Binbusayyis Adel, Vaiyapuri Thavavel
College of Computer Science and Engineering, Prince Sattam bin Abdulaziz University, AlKharj, Saudi Arabia.
Heliyon. 2020 Jul 9;6(7):e04262. doi: 10.1016/j.heliyon.2020.e04262. eCollection 2020 Jul.
The revolutionary advances in network technologies have spearheaded the design of advanced cyberattacks to surpass traditional security defense with dreadful consequences. Recently, Intrusion Detection System (IDS) is considered as a pivotal element in network security infrastructures to achieve solid line of protection against cyberattacks. The prime challenges presented to IDS are curse of high dimensionality and class imbalance that tends to increase the detection time and degrade the efficiency of IDS. As a result, feature selection plays an important role in enabling to identify the most significant features for intrusion detection. Although, several feature evaluation measures are being proposed for feature selection in literature, there is no consensus on which measures are best for intrusion detection. Therein, this work aims at recommending the most appropriate feature evaluation measure for building an efficient IDS. In this direction, four filter-based feature evaluation measures that stem from different theories such as Consistency, Correlation, Information and Distance are investigated for their potential implications in enhancing the detection ability of IDS model for different classes of attacks. Along with this, the influence of the selected features on classification accuracy of an IDS model is analyzed using four different categories of classifiers namely, K-nearest neighbors (KNN), Random Forest (RF), Support Vector Machine (SVM) and Deep Belief Network (DBN). Finally, a two-step statistical significance test is conducted on the experimental results to determine which feature evaluation measure contributes statistically significant difference in IDS performance. All the experimental comparisons are performed on two benchmark intrusion detection datasets, NSL-KDD and UNSW-NB15. In these experiments, consistency measure has best influenced the IDS model in improving the detection ability with regard to detection rate (DR), false alarm rate (FAR), kappa statistics (KS) and identifying the most significant features for intrusion detection. Also, from the analysis results, it is revealed that RF is the ideal classifier to be used in conjunction with any of these four feature evaluation measures to achieve better detection accuracy than others. From the statistical results, we recommend the use of consistency measure for designing an efficient IDS in terms of DR and FAR.

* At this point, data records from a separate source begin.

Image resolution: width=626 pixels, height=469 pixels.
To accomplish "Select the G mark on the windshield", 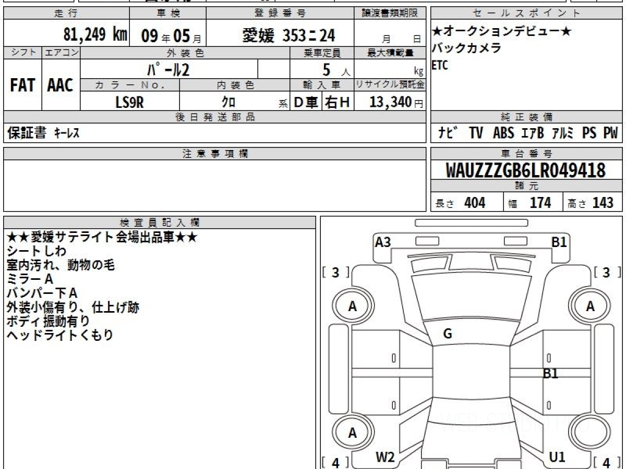I will [x=447, y=334].
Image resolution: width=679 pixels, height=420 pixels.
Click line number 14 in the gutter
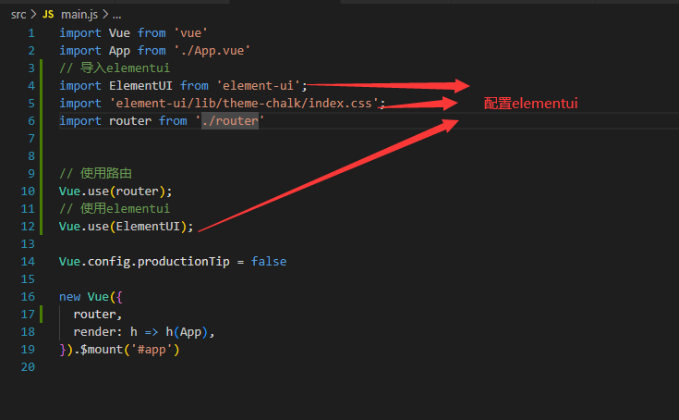coord(30,262)
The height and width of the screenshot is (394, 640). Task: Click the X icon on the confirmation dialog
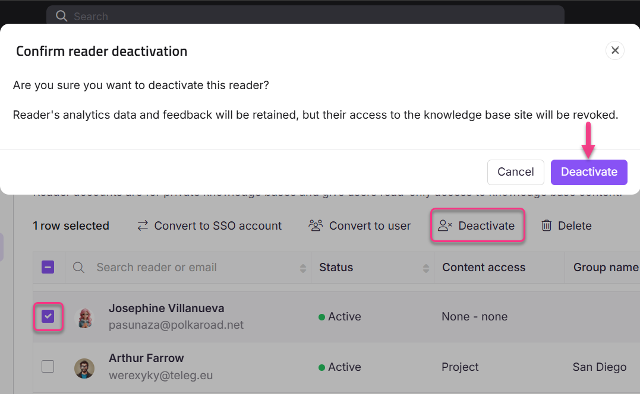point(615,50)
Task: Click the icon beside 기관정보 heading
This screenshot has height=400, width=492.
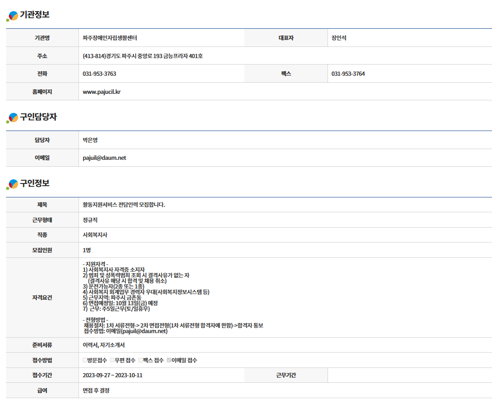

网络技术的革命性进展引领了先进网络攻击的设计,这些攻击超越了传统安全防御,带来了可怕的后果。最近,入侵检测系统(IDS)被视为网络安全基础设施中的关键要素,以实现针对网络攻击的坚实防线。IDS面临的主要挑战是高维度诅咒和类不平衡,这往往会增加检测时间并降低IDS的效率。因此,特征选择在识别用于入侵检测的最重要特征方面起着重要作用。尽管文献中提出了几种用于特征选择的特征评估方法,但对于哪种方法最适合入侵检测尚无共识。在此,这项工作旨在推荐用于构建高效IDS的最合适特征评估方法。在这个方向上,研究了四种基于过滤器的特征评估方法,它们源于不同的理论,如一致性、相关性、信息和距离,以探讨它们对提高IDS模型针对不同类型攻击的检测能力的潜在影响。与此同时,使用四种不同类型的分类器,即K近邻(KNN)、随机森林(RF)、支持向量机(SVM)和深度信念网络(DBN),分析所选特征对IDS模型分类准确率的影响。最后,对实验结果进行两步统计显著性检验,以确定哪种特征评估方法在IDS性能上产生统计显著差异。所有实验比较均在两个基准入侵检测数据集NSL-KDD和UNSW-NB15上进行。在这些实验中,一致性度量在提高检测率(DR)、误报率(FAR)、kappa统计量(KS)方面对IDS模型的检测能力有最佳影响,并能识别用于入侵检测的最重要特征。此外,从分析结果可知,RF是与这四种特征评估方法中的任何一种结合使用以实现比其他方法更好检测准确率的理想分类器。从统计结果来看,就DR和FAR而言,我们建议使用一致性度量来设计高效的IDS。